JavaScript pausing execution of function to wait for user input

Jort picture Jort · Apr 5, 2011 · Viewed 60.7k times · Source

I'm trying to make a sort of game using the HTML5 canvas, JavaScript and XML. The idea is that you can make a quiz by putting questions and answers in an XML file. I wrote a main loop that loops through all the questions, poses them and checks the correctness of the answer. For now I'm simply using alerts and dialog boxes to answer the questions The problem is that my main loop is one big interconnected whole that walks through the entire game from beginning to end, and instead of having alert boxes posing questions and dialog boxes to answer, immediately after one another, I want some user interaction. The answers to the questions appear on boxes at the bottom of the screen, and the user gets to control a crane to pick the right answer. Here's the snippet of code from the main loop I'm stuck on:

answer = loadQuestion(i);
            if (answer == "correct") {
                // answered correctly, update scoreArray and load next question
                scoreArray[currentQuestion] = "correct";
                // show 'next'-button and wait for press to continue

            } else {
                // answered incorrectly again, update scoreArray and load next question
                scoreArray[currentQuestion] = "error";
                // show 'next'-button and wait for press to continue

            }

As you can see I'm calling loadQuestion, which instantly loads the question, shows the possible answers, and for now immediately throws a dialog box where you can type the answer. This answer is returned and validated.

I have already programmed the controls of the crane, the user can already pick up a box with it. But because I'm calling loadQuestion and expecting it to return a value, this doesn't work. How do I make my main loop "pause" until an answer has been given by the player using the crane, and then proceed? I already tried making the answer a global variable, and just having an empty while answer == "" to keep the function busy doing nothing until answer gets a value, but this just freezes the script. I also messed around with intervals in an attempt to monitor the status of the answer variable, and clear the interval and return the value when this happens, but that simply returns false since the function completes without immediately returning a value.

Answer

T.J. Crowder picture T.J. Crowder · Apr 5, 2011

How do I make my main loop "pause" until an answer has been given by the player using the crane, and then proceed?

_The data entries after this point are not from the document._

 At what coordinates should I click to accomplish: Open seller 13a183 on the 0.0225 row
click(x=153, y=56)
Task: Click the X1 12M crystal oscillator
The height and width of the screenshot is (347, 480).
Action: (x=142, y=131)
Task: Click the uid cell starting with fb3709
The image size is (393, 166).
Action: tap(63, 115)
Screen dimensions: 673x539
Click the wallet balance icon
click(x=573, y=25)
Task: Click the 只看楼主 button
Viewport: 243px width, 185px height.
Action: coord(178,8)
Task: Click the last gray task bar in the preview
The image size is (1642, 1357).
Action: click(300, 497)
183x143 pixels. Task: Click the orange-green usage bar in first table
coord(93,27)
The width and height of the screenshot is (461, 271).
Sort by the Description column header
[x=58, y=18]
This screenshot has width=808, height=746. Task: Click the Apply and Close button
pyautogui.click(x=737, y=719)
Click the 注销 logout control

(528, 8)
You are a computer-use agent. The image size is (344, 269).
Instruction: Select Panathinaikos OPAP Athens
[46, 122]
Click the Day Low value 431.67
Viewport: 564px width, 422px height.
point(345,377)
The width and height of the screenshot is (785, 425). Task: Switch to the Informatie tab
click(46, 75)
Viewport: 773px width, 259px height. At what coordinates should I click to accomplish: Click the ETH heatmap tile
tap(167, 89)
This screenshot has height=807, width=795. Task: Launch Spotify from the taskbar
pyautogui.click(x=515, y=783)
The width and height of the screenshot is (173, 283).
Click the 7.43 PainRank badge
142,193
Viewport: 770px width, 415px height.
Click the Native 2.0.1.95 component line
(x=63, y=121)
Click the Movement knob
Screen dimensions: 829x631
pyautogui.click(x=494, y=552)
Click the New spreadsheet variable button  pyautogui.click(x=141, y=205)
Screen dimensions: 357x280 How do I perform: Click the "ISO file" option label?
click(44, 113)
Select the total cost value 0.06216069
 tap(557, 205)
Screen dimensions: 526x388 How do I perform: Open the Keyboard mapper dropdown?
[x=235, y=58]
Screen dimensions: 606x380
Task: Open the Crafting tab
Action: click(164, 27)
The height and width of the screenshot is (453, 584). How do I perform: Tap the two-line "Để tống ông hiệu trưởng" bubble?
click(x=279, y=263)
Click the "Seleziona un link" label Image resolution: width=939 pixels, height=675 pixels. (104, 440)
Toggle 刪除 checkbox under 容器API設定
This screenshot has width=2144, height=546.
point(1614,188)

By breaking it up. The only "yield" in JavaScript on browsers is to let your function end and then arrange to get called back later (via setTimeout, setInterval, an ajax callback, etc.). In your case, I'd tend to think the trigger to call you back should be the user's action answering the previous question, e.g., a click handler on the answer boxes or some such (rather than setTimeout and such, which are automated).

For instance, this code:

function loopArray(ar) {
    var index;
    for (index = 0; index < ar.length; ++index) {
       doSomething(ar[index]);
    }
}

...can be recast like this:

function loopArrayAsync(ar, callback) {
    var index;

    index = 0;
    loop();

    function loop() {
        if (index < ar.length) {
            doSomething(ar[index++]);
            setTimeout(loop, 0);
        }
        else {
            callback();
        }
    }
}

The second version yields control back to the browser on every loop iteration. It's also important to note that the second version returns before the loops have been completed, whereas the first version waits until all loops are done, which is why the second version has the callback function it calls when it's done looping.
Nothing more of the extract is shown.